#### [Wyzwanie]
Wypisz bez żadnych zmian wiersze od samego początku aż po wiersz zawierający „click(610, 318)”, łącznie z nim.

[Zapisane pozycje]
* * * * * * *

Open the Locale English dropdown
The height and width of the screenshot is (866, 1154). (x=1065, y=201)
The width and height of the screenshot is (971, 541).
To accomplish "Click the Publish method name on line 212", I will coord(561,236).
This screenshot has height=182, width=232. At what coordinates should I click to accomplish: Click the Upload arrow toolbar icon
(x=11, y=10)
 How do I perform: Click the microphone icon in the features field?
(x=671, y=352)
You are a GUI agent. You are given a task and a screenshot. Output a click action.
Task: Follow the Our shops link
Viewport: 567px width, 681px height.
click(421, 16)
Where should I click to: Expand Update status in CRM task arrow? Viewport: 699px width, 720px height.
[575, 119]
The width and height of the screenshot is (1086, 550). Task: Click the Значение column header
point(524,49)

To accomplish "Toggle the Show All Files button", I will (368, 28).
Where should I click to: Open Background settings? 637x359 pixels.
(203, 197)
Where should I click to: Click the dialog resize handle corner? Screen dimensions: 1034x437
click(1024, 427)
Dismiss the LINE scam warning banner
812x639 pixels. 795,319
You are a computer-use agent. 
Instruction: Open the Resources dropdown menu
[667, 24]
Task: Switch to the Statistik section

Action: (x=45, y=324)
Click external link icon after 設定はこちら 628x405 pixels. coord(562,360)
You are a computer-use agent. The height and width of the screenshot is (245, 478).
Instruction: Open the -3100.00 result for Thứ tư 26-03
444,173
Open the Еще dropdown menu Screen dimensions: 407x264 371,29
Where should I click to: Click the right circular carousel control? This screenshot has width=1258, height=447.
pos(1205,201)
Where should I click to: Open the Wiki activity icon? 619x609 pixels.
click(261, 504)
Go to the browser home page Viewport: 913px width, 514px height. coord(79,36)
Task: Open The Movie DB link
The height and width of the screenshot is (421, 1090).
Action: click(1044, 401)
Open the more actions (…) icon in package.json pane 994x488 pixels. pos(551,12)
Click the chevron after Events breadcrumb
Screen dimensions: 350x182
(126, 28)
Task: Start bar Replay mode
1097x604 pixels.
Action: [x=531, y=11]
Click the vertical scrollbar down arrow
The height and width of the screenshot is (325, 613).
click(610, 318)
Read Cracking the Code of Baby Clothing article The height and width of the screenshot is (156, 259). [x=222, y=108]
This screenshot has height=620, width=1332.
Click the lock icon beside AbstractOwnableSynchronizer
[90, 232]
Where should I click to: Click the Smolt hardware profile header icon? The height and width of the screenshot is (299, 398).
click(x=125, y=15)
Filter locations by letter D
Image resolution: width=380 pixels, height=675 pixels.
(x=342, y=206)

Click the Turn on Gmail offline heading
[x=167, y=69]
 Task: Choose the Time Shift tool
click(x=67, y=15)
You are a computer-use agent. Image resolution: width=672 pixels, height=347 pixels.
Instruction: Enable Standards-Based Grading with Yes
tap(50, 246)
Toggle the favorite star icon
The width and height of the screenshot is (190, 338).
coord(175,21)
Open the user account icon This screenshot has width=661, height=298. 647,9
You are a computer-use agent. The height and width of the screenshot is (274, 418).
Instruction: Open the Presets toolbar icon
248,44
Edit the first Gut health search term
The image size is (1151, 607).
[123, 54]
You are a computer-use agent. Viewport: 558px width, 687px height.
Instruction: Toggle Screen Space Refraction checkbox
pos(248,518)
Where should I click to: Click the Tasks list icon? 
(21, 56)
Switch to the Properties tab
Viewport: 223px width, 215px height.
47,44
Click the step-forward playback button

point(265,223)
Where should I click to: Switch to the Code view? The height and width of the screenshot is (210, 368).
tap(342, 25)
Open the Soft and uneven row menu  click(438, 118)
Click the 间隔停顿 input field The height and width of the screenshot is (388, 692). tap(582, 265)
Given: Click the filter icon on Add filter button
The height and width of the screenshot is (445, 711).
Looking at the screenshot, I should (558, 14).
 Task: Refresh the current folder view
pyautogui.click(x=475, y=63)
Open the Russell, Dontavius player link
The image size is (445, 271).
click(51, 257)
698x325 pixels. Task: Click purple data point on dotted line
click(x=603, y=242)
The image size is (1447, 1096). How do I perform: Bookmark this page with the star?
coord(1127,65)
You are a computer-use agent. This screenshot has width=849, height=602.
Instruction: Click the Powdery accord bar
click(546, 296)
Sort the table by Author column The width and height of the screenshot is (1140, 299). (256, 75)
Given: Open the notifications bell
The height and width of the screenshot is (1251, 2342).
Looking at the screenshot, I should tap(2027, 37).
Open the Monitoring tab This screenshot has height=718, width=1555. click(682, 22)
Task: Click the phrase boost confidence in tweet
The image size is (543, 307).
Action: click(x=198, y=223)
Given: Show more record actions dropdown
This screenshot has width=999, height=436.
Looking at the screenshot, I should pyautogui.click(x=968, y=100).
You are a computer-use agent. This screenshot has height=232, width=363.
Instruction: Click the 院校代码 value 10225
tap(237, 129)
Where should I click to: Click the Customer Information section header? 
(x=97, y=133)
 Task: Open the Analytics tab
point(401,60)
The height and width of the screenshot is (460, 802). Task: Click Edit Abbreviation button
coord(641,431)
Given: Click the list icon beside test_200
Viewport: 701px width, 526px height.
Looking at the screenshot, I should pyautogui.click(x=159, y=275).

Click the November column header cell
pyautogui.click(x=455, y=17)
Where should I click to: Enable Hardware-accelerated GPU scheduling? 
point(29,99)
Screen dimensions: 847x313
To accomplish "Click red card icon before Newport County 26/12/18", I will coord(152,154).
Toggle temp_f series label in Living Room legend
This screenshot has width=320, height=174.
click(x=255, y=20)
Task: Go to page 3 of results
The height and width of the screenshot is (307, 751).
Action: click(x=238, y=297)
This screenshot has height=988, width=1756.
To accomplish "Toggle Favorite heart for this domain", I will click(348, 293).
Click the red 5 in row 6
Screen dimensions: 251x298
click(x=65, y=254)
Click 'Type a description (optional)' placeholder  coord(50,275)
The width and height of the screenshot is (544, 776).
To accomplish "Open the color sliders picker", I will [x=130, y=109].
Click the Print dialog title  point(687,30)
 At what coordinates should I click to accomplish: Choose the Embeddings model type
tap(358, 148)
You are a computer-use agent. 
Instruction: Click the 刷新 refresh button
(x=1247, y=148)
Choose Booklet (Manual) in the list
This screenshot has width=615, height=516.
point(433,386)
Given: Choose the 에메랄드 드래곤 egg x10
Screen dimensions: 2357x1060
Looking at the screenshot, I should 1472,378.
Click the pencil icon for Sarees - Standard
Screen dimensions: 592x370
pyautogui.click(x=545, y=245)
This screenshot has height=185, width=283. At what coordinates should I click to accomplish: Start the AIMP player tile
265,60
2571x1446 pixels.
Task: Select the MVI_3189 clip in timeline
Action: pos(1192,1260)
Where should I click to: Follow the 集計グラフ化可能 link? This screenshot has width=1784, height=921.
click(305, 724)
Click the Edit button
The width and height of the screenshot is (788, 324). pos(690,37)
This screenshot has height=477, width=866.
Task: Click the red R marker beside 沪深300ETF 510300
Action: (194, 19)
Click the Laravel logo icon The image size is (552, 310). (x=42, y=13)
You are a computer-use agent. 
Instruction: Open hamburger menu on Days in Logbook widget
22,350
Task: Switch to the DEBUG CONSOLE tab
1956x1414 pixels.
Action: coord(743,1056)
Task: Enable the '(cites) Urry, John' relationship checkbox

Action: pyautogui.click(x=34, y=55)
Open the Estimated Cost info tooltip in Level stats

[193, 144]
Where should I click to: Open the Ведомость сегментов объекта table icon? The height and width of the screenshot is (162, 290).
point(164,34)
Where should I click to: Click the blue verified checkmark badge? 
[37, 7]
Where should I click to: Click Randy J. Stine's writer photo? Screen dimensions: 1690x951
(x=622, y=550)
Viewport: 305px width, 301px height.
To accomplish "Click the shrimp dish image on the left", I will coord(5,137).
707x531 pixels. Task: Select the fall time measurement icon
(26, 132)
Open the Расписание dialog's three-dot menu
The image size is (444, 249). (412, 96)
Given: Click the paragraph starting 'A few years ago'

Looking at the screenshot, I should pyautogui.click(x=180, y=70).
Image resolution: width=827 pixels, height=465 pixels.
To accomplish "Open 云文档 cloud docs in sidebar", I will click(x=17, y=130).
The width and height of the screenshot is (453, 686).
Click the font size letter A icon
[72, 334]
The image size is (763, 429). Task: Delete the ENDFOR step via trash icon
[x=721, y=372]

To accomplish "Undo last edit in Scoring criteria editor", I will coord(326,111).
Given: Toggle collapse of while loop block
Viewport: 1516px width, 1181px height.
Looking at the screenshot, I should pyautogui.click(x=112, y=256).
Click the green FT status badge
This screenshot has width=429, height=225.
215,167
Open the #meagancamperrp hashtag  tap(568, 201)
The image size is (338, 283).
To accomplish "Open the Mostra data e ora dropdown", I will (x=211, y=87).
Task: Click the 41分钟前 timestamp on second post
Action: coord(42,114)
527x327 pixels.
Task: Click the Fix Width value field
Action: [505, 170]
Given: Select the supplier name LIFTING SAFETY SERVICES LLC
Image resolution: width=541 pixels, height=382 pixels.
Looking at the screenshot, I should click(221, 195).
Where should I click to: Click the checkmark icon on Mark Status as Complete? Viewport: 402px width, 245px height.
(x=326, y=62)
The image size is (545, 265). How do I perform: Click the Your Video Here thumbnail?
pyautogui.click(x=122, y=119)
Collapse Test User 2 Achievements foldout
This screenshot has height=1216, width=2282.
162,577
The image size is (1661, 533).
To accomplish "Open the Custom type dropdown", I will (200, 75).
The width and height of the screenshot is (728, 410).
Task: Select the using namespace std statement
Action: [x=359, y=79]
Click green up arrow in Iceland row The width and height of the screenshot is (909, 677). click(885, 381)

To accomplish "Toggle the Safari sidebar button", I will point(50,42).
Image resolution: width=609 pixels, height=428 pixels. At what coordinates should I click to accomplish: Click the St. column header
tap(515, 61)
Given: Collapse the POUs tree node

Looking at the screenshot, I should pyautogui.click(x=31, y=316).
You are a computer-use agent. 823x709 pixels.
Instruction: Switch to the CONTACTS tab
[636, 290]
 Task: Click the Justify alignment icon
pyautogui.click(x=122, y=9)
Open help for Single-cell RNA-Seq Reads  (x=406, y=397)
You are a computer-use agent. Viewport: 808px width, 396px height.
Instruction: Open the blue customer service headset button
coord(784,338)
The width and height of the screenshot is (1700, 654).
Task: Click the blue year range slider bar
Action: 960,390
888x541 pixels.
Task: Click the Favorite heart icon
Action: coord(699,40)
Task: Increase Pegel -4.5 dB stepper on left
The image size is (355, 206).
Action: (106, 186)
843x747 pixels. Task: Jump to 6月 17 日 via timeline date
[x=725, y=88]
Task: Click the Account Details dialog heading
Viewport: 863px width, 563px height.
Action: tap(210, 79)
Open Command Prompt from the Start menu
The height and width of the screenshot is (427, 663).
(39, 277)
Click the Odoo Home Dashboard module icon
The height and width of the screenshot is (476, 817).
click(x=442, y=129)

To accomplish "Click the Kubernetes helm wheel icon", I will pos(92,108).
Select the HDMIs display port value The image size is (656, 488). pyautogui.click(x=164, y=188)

* * * * * * *

#### [Wynik zadania]
Open the Locale English dropdown
The height and width of the screenshot is (866, 1154). (x=1065, y=201)
The width and height of the screenshot is (971, 541).
To accomplish "Click the Publish method name on line 212", I will coord(561,236).
This screenshot has height=182, width=232. At what coordinates should I click to accomplish: Click the Upload arrow toolbar icon
(x=11, y=10)
 How do I perform: Click the microphone icon in the features field?
(x=671, y=352)
You are a GUI agent. You are given a task and a screenshot. Output a click action.
Task: Follow the Our shops link
Viewport: 567px width, 681px height.
click(421, 16)
Where should I click to: Expand Update status in CRM task arrow? Viewport: 699px width, 720px height.
[575, 119]
The width and height of the screenshot is (1086, 550). Task: Click the Значение column header
point(524,49)

To accomplish "Toggle the Show All Files button", I will (368, 28).
Where should I click to: Open Background settings? 637x359 pixels.
(203, 197)
Where should I click to: Click the dialog resize handle corner? Screen dimensions: 1034x437
click(1024, 427)
Dismiss the LINE scam warning banner
812x639 pixels. 795,319
You are a computer-use agent. 
Instruction: Open the Resources dropdown menu
[667, 24]
Task: Switch to the Statistik section

Action: (x=45, y=324)
Click external link icon after 設定はこちら 628x405 pixels. coord(562,360)
You are a computer-use agent. The height and width of the screenshot is (245, 478).
Instruction: Open the -3100.00 result for Thứ tư 26-03
444,173
Open the Еще dropdown menu Screen dimensions: 407x264 371,29
Where should I click to: Click the right circular carousel control? This screenshot has width=1258, height=447.
pos(1205,201)
Where should I click to: Open the Wiki activity icon? 619x609 pixels.
click(261, 504)
Go to the browser home page Viewport: 913px width, 514px height. coord(79,36)
Task: Open The Movie DB link
The height and width of the screenshot is (421, 1090).
Action: click(1044, 401)
Open the more actions (…) icon in package.json pane 994x488 pixels. pos(551,12)
Click the chevron after Events breadcrumb
Screen dimensions: 350x182
(126, 28)
Task: Start bar Replay mode
1097x604 pixels.
Action: [x=531, y=11]
Click the vertical scrollbar down arrow
The height and width of the screenshot is (325, 613).
click(610, 318)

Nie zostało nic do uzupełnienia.